Seit 2016 hat Stefan Genrich Websites entwickelt und an einer Hochschule unterrichtet. Vor einer siebenjährigen Pause bei fernsehserien.de würdigte er das weihnachtliche TV-Programm im United Kingdom: Sein Herz schlägt für britisches Fernsehen. Daher verfolgt er jeden Cliffhanger von „Doctor Who“. Der Journalist kritisiert nebenberuflich Serien. Ihn ärgern Mängel bei ARD und ZDF – oder er genießt „Tagesthemen“ sowie „Nord bei Nordwest“. Frühe Begegnungen mit „Disco“ und „Raumschiff Enterprise“ haben Spuren hinterlassen. Später scheiterte Stefan beim Versuch, die Frisur von „MacGyver“ zu kopieren. Wegen „Star Trek: Strange New Worlds“ und „1923“ mag er Paramount+.

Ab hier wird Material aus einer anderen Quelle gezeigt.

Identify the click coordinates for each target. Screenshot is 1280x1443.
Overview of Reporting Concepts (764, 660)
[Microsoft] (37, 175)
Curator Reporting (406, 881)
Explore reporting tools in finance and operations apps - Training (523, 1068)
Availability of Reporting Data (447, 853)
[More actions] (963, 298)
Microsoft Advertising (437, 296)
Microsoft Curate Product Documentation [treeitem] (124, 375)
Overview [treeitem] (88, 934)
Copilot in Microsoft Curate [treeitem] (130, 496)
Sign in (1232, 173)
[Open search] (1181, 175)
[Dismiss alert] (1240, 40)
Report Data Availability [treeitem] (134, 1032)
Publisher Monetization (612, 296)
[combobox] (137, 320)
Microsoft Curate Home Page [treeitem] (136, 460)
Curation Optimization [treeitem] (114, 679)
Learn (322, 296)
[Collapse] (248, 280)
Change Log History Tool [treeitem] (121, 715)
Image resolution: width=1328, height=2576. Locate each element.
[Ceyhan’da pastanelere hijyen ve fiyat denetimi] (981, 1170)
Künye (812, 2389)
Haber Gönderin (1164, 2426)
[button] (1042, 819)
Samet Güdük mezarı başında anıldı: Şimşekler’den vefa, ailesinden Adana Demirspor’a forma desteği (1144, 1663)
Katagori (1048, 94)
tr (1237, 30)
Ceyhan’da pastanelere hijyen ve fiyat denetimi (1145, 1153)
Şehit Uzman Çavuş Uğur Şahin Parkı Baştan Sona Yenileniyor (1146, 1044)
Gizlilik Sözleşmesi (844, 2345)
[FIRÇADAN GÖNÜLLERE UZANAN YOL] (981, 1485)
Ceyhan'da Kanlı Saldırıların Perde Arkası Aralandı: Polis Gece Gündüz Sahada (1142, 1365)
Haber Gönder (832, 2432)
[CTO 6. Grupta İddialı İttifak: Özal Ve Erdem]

Lieblingsserien: Frasier, Raumpatrouille, Star Trek – Deep Space Nine

Kommentare zu dieser Newsmeldung

  • am via tvforen.de

    Ja, sehr gut, endlich wird das Tabu gebrochen!

    Ein Hoch auf den unbeschreiblichen Mut, der zu dieser revolutionären Tat erforderlich war, ohne Rücksicht auf die verheerenden Konsequenzen, die sie für die Tabubrecher haben könnte!

    Es ist ja leider wirklich so, dass in den letzten Jahren in den Medien niemand jemals irgendwo über mentale Gesundheit gesprochen hätte. Konsequent totgeschwiegen wurden und werden von unserer (irgendwie faschistischen) Gesellschaft Dinge wie Depressionen, Angststörungen, Zwangsstörungen, alle möglichen Formen von Autismus, Traumata (gern auch vererbt von den Eltern, Großeltern, Urgroßeltern usw. - ich zum Beispiel leide immens daran, was Vorfahren von mir im Dreißigjährigen Krieg widerfahren ist) etc.pp.

    Nachdem dieses Tabu nun aber endlich gebrochen ist, könnten wir uns vielleicht auch einem anderen Thema widmen, das in unseren Medien überhaupt nicht auftaucht: Menschen, die sich im falschen Körper gefangen fühlen. Ich zum Beispiel betrachte mich als Baum (natürlich als non-binärer), aber die notwendigen anpassenden Operationen will die Krankenkasse einfach nicht übernehmen. Sie will mir nicht mal einen Kübel zahlen, in den ich eingetopft werden könnte (was mich natürlich schwer traumatisiert). Es ist unglaublich. Hier muss dringend aufgeklärt und Bewusstsein geschaffen werden.